Abstract

The present study investigated the fungal derived synthesis and characterization of core/shell silver nano- particles (F-AgNPs), and their application in a CdS thin film semiconductor. Agaricus bisporus extract content determined F-AgNPs yields. TEM analysis revealed spherical (17 nm), non- aggregated silver core/shell-structured nanoparticles. TGA analysis of F-AgNPs shows a lower decomposition temperature (97 degrees C) than its respective fungal extract control (F-C) (127 degrees C), probably due to silver's heat- conducting properties. Besides, a novel, fast and low-cost mechanical technique for covering CdS thin film semiconductors with these F-AgNPs was developed, rendering a methodological innovation. These nanoparticles presented remarkable auto-adherent properties towards CdS thin films.
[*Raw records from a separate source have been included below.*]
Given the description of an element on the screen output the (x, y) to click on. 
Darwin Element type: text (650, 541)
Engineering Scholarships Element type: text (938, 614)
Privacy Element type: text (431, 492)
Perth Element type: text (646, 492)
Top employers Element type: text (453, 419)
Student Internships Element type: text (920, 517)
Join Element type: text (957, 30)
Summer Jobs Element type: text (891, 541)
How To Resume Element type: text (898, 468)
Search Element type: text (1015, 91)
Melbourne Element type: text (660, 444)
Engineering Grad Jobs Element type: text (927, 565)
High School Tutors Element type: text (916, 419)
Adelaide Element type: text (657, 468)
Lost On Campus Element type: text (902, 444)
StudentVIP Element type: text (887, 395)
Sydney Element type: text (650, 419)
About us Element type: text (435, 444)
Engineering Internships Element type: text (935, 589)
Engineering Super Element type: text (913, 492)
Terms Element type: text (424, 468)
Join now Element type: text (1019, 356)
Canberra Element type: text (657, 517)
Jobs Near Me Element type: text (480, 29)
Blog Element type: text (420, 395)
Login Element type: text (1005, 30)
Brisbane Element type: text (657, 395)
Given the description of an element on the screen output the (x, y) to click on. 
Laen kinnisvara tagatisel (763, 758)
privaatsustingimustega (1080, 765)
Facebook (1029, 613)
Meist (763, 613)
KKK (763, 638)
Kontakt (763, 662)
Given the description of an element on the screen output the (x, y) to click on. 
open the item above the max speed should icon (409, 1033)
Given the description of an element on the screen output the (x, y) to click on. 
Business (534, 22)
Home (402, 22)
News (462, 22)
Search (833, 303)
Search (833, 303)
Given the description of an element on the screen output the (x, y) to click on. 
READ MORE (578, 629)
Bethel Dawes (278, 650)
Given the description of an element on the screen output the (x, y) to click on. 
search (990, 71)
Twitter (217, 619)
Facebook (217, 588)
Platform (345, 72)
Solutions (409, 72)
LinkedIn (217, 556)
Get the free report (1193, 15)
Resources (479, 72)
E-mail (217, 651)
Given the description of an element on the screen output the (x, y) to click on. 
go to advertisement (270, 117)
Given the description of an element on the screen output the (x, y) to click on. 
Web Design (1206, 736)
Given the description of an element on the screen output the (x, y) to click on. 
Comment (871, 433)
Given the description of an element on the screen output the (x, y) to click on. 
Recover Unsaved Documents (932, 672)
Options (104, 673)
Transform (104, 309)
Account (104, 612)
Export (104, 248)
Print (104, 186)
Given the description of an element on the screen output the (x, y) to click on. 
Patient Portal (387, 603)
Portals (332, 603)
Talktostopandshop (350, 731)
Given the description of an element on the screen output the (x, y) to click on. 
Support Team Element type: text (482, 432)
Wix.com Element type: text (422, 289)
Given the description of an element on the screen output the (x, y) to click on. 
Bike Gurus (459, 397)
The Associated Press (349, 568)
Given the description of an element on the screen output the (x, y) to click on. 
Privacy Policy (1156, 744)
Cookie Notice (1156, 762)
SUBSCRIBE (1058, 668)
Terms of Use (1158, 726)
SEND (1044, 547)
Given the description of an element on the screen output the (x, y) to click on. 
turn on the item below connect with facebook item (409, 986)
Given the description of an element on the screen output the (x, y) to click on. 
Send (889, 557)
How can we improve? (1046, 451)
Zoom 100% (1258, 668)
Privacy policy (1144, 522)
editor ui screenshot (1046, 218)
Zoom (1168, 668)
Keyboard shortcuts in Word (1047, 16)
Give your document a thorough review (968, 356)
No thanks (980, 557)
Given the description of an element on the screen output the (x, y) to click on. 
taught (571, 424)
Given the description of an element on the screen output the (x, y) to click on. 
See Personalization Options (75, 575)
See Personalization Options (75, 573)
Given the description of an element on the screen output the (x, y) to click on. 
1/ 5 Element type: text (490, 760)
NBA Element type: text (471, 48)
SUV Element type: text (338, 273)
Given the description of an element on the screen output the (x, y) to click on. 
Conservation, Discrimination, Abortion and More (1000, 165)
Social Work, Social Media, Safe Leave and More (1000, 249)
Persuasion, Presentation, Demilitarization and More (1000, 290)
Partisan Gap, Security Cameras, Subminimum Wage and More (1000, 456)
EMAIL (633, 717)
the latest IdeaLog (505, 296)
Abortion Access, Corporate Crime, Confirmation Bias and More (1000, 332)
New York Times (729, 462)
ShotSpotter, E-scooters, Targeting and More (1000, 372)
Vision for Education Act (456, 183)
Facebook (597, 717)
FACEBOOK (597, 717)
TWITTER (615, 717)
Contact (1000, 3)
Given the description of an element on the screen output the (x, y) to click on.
The effects of the fungal-derived core/shell nanoparticles coating on the thin films were assessed, finding that this coating improves their electrical conductivity, keeping their optical transmittance. Additionally, evidence is presented that shows that even the sole fungal extract control (F-C) treatment produces a surface modification of the films, decreasing both the electrical resistivity and optical transmittance probably due to the extract's fungal melanin. SEM images show that those films with FAgNPs coatings present the smoothest surface analysed (compared to F-C coated and non-coated CdS thin films). Ag presence on the surface of the F-AgNPs coated CdS thin films was confirmed by TXRF. It is proposed that these fungal-derived core-shell nanoparticles could have applications in CdS-based optoelectronic devices, decreasing the film's electrical resistance, while keeping its good optical properties and that the simple mechanical coating method developed can be useful under that perspective.